Isn't this supposed to be an #else to handle the fallback just below?

ho... I just noticed the return above and it's implication with the if (GLEXT_framebuffer_object && GLEXT_framebuffer_blit)... a bit spaghetti. 😜

I couldn't think of any other way of writing it so that even on non-ES systems it would fall through to the CPU copy if the extension isn't available...

I'm not familiar with OpenGL ES enough to know if the following would compile... but it could be more readable.

#ifdef SFML_OPENGL_ES bool fallback = true; #else ensureGlContext(); priv::ensureExtensionsInit(); bool fallback = !(GLEXT_framebuffer_object && GLEXT_framebuffer_blit); #endif if (fallback) update(texture.copyToImage(), x, y); else { // the big part here }

If you ask me, this makes the code harder to reason about than the current version.

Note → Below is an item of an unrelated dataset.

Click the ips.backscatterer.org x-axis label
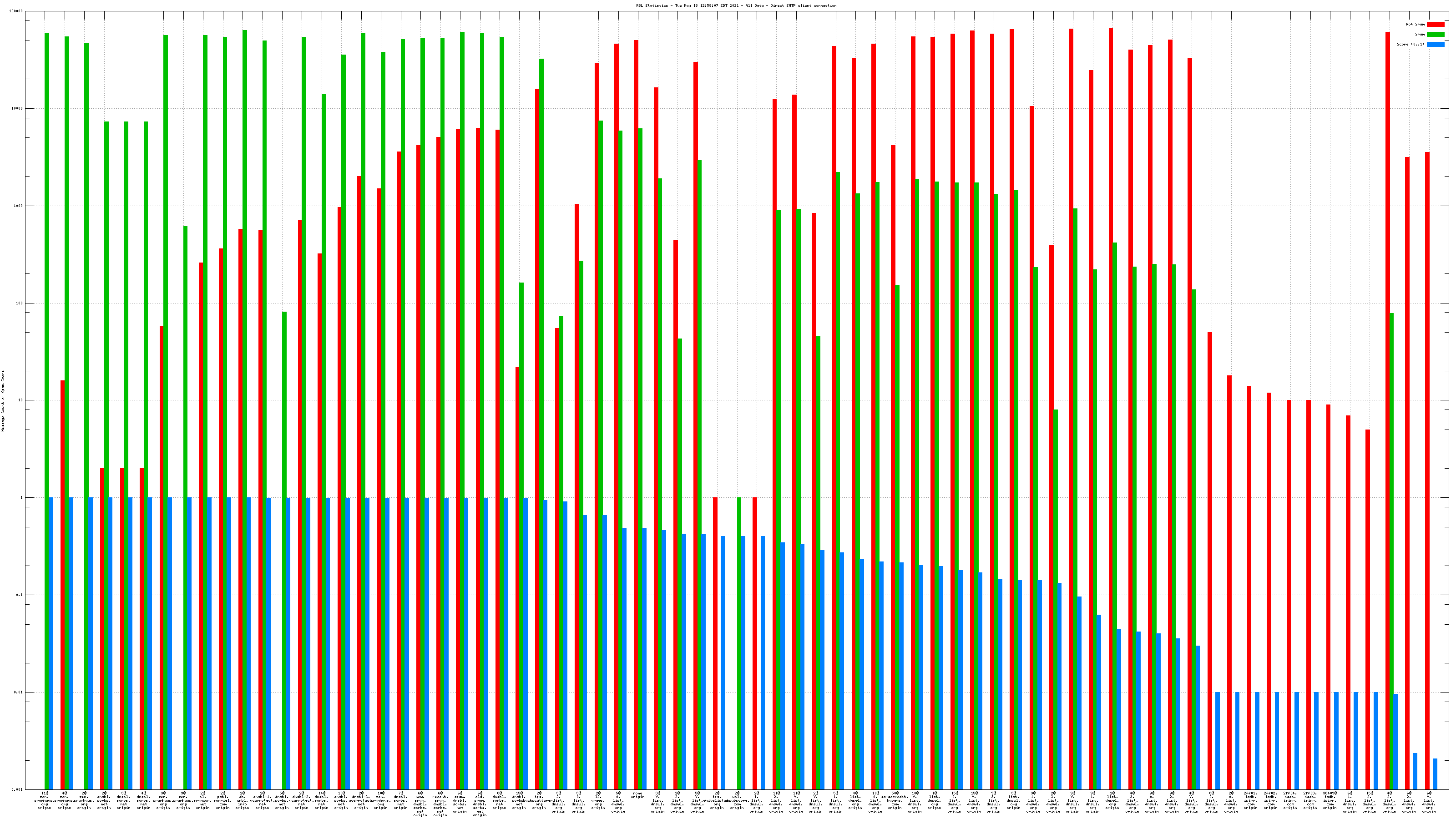539,800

mantognini · 2016-07-31T13:07:41Z

Interesting, I'll test this code in a bit to see how it affect perfs on my machine! :-)

mantognini · 2016-07-31T13:09:45Z

src/SFML/Graphics/Texture.cpp

+        GLenum status;
+        glCheck(status = GLEXT_glCheckFramebufferStatus(GLEXT_GL_FRAMEBUFFER));
+
+        if (status != GLEXT_GL_FRAMEBUFFER_COMPLETE)


might be more concise to refactor as follows:

if (status == GLEXT_GL_FRAMEBUFFER_COMPLETE) GLEXT_glBlitFramebuffer(...) else err() << ... cleanup / return

mantognini · 2016-07-31T13:55:03Z

Best performance of several runs, without this patch: 1.67 real 0.60 user 0.33 sys
Worst performance of several runs, with this patch: 1.12 real 0.14 user 0.08 sys

👍

LaurentGomila · 2016-08-07T20:22:24Z

src/SFML/Graphics/Font.cpp

@@ -583,11 +583,14 @@ Glyph Font::loadGlyph(Uint32 codePoint, unsigned int characterSize, bool bold, f
        // pollute them with pixels from neighbors
        const unsigned int padding = 1;

+        width += 2 * padding;
+        height += 2 * padding;


(sorry I was away the whole week, I try to catch up)

What's the reason for adding 2 * padding to width and height here, and then constantly subtracting it everywhere width and height are used?

The block of memory we work with now includes the border padding (which it didn't before). Instead of initializing the texture to the padding colour when we create it (which might waste time when the texture gets really big), we do it every time a glyph would actually need the padding around it and upload it then.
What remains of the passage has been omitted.